I needed some time to enjoy the warm sunny Sunday afternoon in November, so I went to Catlettsburg, Ky., to see if anything was around. Two of the new boats that push for Marathon Petroleum -- the Marathon and the Nashville Hunter -- were at the Marathon dock, but positioned so there was no good photo available from the bank.

I did, however, see the Ingram boat Clarence G. Frame pass by slowly pushing 15 loads.

And I saw this diamond-like design that reminded me of things I drew on a Spirograph back in the 1960s.

A decent day, I guess. That evening I put my older son on the bus so he could return to the Marines for his infantry training.

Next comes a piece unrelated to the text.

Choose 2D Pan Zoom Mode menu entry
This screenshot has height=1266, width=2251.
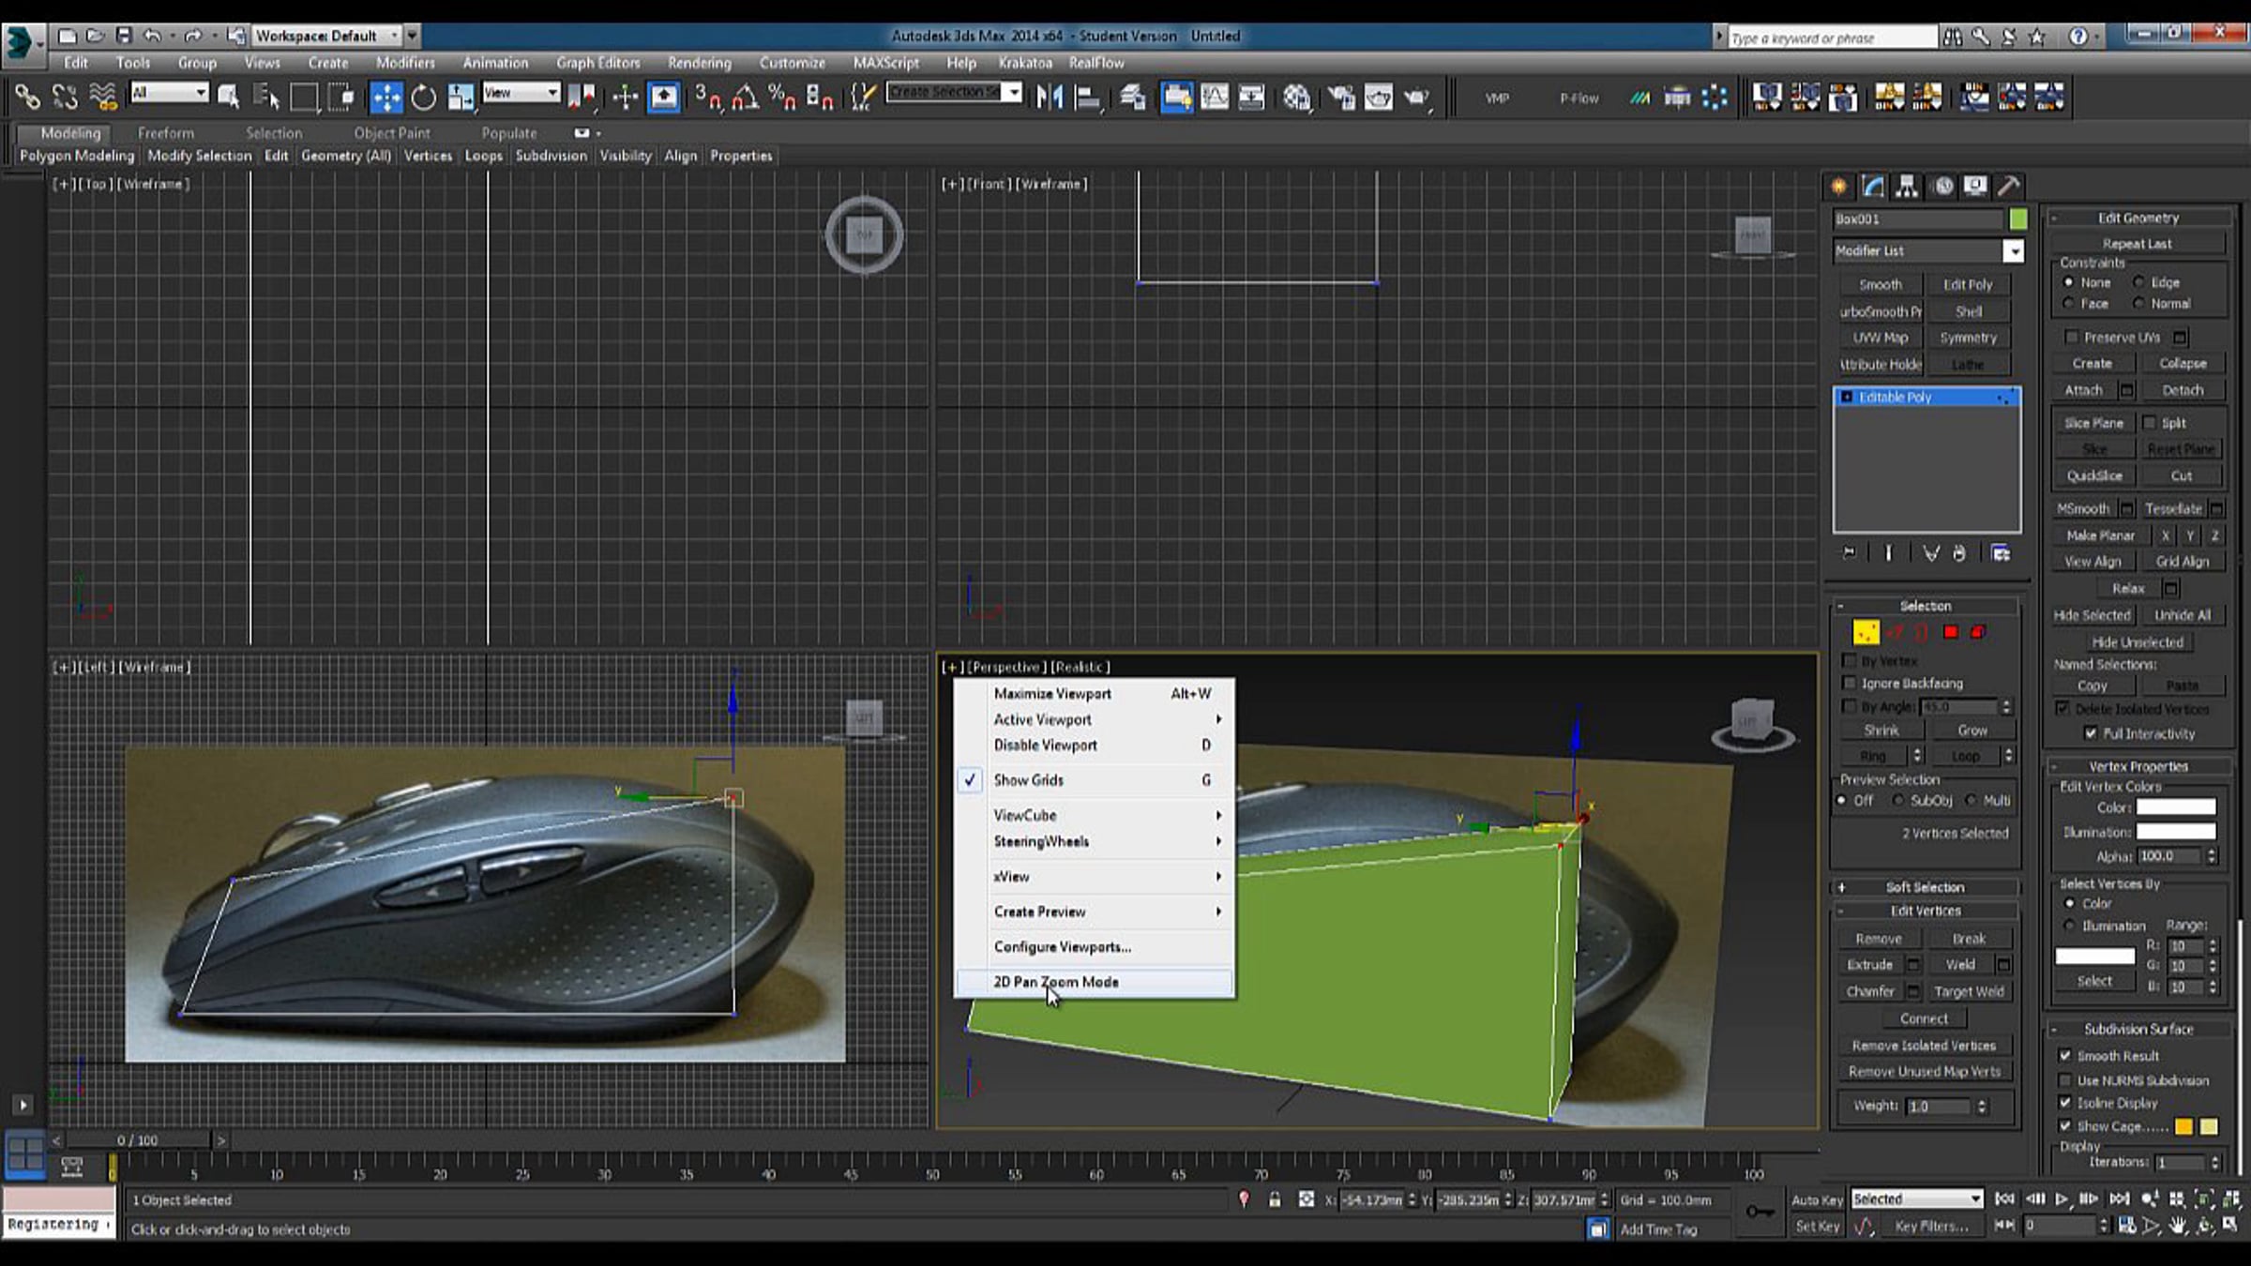coord(1056,982)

Adam is still around, though, so I will have a boat-chasing buddy from time to time while the weather lasts. But tonight is chilly and rainy, so we may have to switch to foul-weather mode for finding good river scenes. It's inevitable, but not necessarily enjoyable. But April is only four and a half months away.

Saturday, November 10, 2012

He got in my way

Did you ever plant yourself in a spot, waiting for a large, slow-moving object to get in the right position for a good photo? And then, right before the new Marathon towboat the M/V Marathon gets to that spot for your desired photo, you see a guy leave a nearby marina in a pleasure boat that's going to be right between you and the Marathon, blocking your view, and there's nothing you can do about it?

Adam wanted to give the guy on that pleasure boat a nonverbal sign of his displeasure, but I told him no.

Monday, November 5, 2012


I took my camera to work today. I didn't get anything on the way in. I figured there might be something river-related after work that I could shoot. I forgot that with the beginning of November and the end of Daylight Savings Time, it can get pretty dark out there by 5:30 p.m.

But there's always tomorrow morning.

Friday, November 2, 2012

Busy and off line

Things have worked to keep me off line this week.

First, on Tuesday morning, when a heavy snowstorm was supposed to sock the higher West Virginia mountains hard but leave us in my area alone, we had four to six inches of wet, heavy snow in the area where I live. Power went out around 9 or 9:30 when I was out in my driveway with a neighbor and we heard three loud booms before our houses went dark. The power was still off Tuesday morning. Moral of the story: The next time the chief meteorologist at the TV station where I work gets excited about a storm, I can figure on at least two days without electricity.

Second, I had to leave home on Wednesday to travel down to Parris Island, S.C., to see Private Joseph Ross graduate from his Marine Corps basic training.

He'll be home a few days before he has to leave for his infantry training. It's good to have him back. The bad part is, now I have to move my stuff out of his bedroom.